*** RECORDS SHOWN Section Begins ***
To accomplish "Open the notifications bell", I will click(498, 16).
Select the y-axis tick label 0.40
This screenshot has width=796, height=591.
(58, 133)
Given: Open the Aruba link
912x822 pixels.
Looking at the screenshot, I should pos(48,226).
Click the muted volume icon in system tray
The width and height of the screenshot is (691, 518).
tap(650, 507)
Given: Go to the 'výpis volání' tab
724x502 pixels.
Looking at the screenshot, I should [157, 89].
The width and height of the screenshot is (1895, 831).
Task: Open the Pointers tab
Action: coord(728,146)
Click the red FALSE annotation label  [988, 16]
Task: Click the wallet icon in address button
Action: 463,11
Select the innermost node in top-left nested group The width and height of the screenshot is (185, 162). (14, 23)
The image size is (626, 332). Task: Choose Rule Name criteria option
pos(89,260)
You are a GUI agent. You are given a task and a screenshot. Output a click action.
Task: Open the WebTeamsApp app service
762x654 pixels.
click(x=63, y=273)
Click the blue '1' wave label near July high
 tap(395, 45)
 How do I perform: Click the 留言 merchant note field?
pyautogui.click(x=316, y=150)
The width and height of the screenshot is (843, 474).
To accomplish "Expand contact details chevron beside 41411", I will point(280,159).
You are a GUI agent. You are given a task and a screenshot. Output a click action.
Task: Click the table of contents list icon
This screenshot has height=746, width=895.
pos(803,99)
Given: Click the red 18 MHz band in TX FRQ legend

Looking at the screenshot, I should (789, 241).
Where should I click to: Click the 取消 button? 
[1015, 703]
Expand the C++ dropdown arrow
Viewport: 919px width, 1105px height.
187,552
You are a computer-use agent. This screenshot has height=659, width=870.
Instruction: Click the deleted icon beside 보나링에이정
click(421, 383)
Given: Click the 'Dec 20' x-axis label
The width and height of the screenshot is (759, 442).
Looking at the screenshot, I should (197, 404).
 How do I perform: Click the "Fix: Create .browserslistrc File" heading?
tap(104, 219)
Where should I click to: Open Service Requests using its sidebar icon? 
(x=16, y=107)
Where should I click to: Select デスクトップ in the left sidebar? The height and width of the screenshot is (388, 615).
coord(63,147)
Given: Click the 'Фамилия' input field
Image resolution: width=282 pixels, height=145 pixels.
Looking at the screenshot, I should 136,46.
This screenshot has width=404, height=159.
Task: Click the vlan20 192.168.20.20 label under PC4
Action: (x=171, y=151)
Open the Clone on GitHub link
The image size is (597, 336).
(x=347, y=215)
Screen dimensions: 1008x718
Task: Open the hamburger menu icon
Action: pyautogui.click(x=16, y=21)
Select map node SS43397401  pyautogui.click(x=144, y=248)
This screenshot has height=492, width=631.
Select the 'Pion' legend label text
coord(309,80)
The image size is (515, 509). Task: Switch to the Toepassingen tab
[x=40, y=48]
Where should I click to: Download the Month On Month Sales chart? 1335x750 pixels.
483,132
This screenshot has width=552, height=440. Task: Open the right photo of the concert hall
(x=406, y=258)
*** RECORDS SHOWN Section Ends ***
## WHAT TO WORK ON
Transcribe every record above word for word.

## WRITTEN SOLUTION
To accomplish "Open the notifications bell", I will click(498, 16).
Select the y-axis tick label 0.40
This screenshot has width=796, height=591.
(58, 133)
Given: Open the Aruba link
912x822 pixels.
Looking at the screenshot, I should pos(48,226).
Click the muted volume icon in system tray
The width and height of the screenshot is (691, 518).
tap(650, 507)
Given: Go to the 'výpis volání' tab
724x502 pixels.
Looking at the screenshot, I should [157, 89].
The width and height of the screenshot is (1895, 831).
Task: Open the Pointers tab
Action: coord(728,146)
Click the red FALSE annotation label  [988, 16]
Task: Click the wallet icon in address button
Action: 463,11
Select the innermost node in top-left nested group The width and height of the screenshot is (185, 162). (14, 23)
The image size is (626, 332). Task: Choose Rule Name criteria option
pos(89,260)
You are a GUI agent. You are given a task and a screenshot. Output a click action.
Task: Open the WebTeamsApp app service
762x654 pixels.
click(x=63, y=273)
Click the blue '1' wave label near July high
 tap(395, 45)
 How do I perform: Click the 留言 merchant note field?
pyautogui.click(x=316, y=150)
The width and height of the screenshot is (843, 474).
To accomplish "Expand contact details chevron beside 41411", I will point(280,159).
You are a GUI agent. You are given a task and a screenshot. Output a click action.
Task: Click the table of contents list icon
This screenshot has height=746, width=895.
pos(803,99)
Given: Click the red 18 MHz band in TX FRQ legend

Looking at the screenshot, I should (789, 241).
Where should I click to: Click the 取消 button? 
[1015, 703]
Expand the C++ dropdown arrow
Viewport: 919px width, 1105px height.
187,552
You are a computer-use agent. This screenshot has height=659, width=870.
Instruction: Click the deleted icon beside 보나링에이정
click(421, 383)
Given: Click the 'Dec 20' x-axis label
The width and height of the screenshot is (759, 442).
Looking at the screenshot, I should (197, 404).
 How do I perform: Click the "Fix: Create .browserslistrc File" heading?
tap(104, 219)
Where should I click to: Open Service Requests using its sidebar icon? 
(x=16, y=107)
Where should I click to: Select デスクトップ in the left sidebar? The height and width of the screenshot is (388, 615).
coord(63,147)
Given: Click the 'Фамилия' input field
Image resolution: width=282 pixels, height=145 pixels.
Looking at the screenshot, I should 136,46.
This screenshot has width=404, height=159.
Task: Click the vlan20 192.168.20.20 label under PC4
Action: (x=171, y=151)
Open the Clone on GitHub link
The image size is (597, 336).
(x=347, y=215)
Screen dimensions: 1008x718
Task: Open the hamburger menu icon
Action: pyautogui.click(x=16, y=21)
Select map node SS43397401  pyautogui.click(x=144, y=248)
This screenshot has height=492, width=631.
Select the 'Pion' legend label text
coord(309,80)
The image size is (515, 509). Task: Switch to the Toepassingen tab
[x=40, y=48]
Where should I click to: Download the Month On Month Sales chart? 1335x750 pixels.
483,132
This screenshot has width=552, height=440. Task: Open the right photo of the concert hall
(x=406, y=258)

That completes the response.